|This page is a synopsis of the investigation into this matter done by Paul Hoban, the full version of which is presented on the Fountain Pen Network. The pictures on this page are also his, and used with kind permission. This is mainly an effort to distribute the data against any one site’s failure.|
Appearing only in the Safari, this version of the pneumatic filler system is slightly different from that which Sheaffer was using at the same time. It actually shares some of the aspects of vacuum-filler system, relying on a shaft-mounted valve to generate the necessary pressures. However, the system is rather simpler and more robust than either of the methods used by Sheaffer, and as a result, Safaris are usually found to not need the maintenance which their construction renders impossible.

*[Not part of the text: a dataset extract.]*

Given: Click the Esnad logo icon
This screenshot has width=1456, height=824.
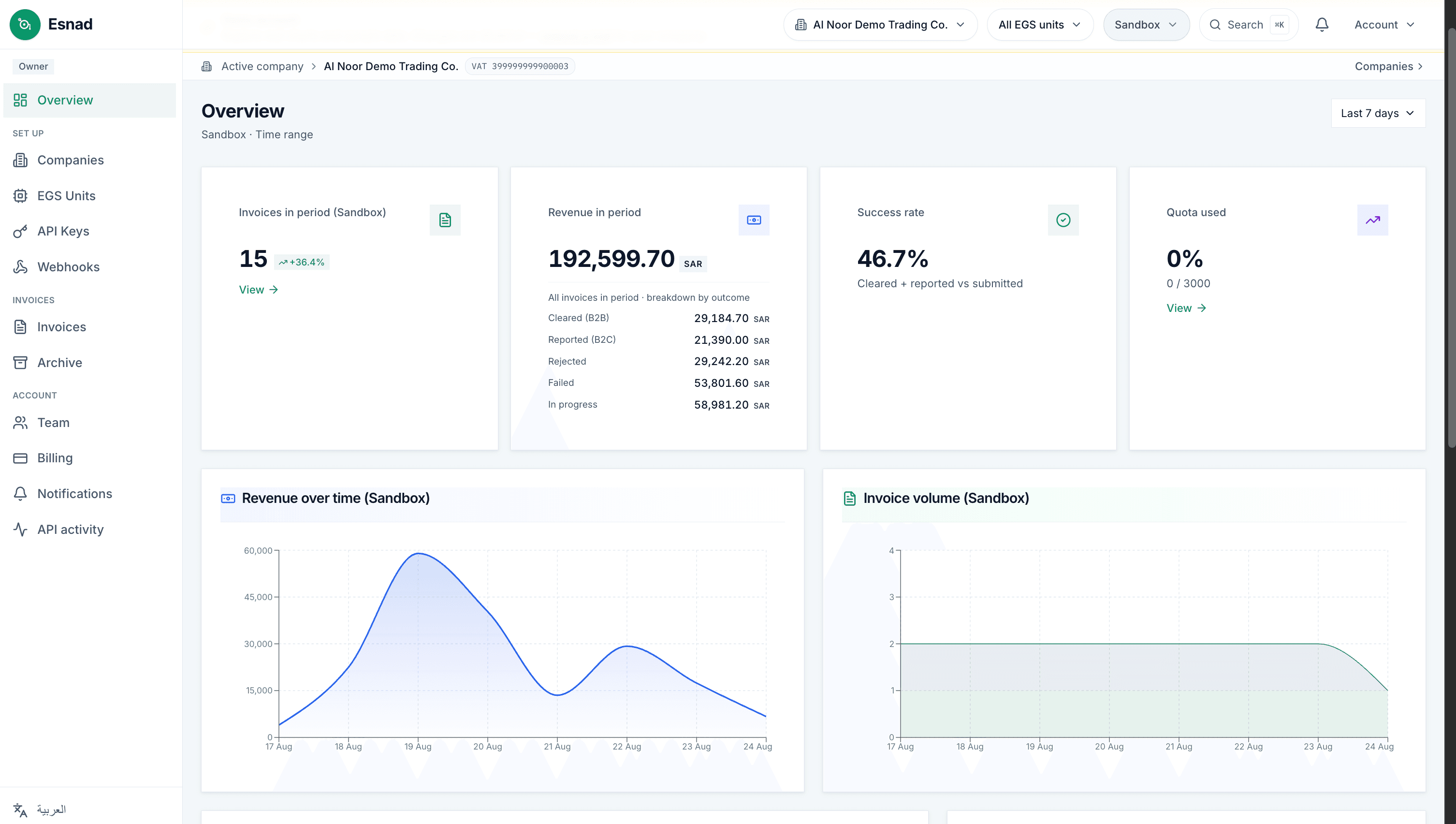Looking at the screenshot, I should point(25,24).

The core of the system is a loose ring trapped between two discs at the inner end of the piston shaft. This ring contacts the outer edge of the barrel, but is entirely free of the shaft itself. In the upstroke, it is drawn against the lower disc, which has slots cut in it. Air can pass freely around the shaft where it passes into the barrel, past the outside edge of the upper disc and then through the inside of the ring and through the lower disc’s slots. Thus, on the upstroke, there is no change of interior pressure whatever; this avoids both the need for Sheaffer’s sac protector’s anti-distention role and the danger of drawing ink up inside the pen .
On the downstroke, the free ring is pressed against the solid upper ring, sealing the interior of the barrel. This runs the pressure up, collapsing the sac. At the bottom of the stroke, the interior of the barrel widens in much the same way as a vacuum-filler’s, and here the seal is broken, allowing the sac to re-inflate and take in ink. The moving piston and the sac never touch one another, and the other role of the sac protector as a pinching preventative is also abolished.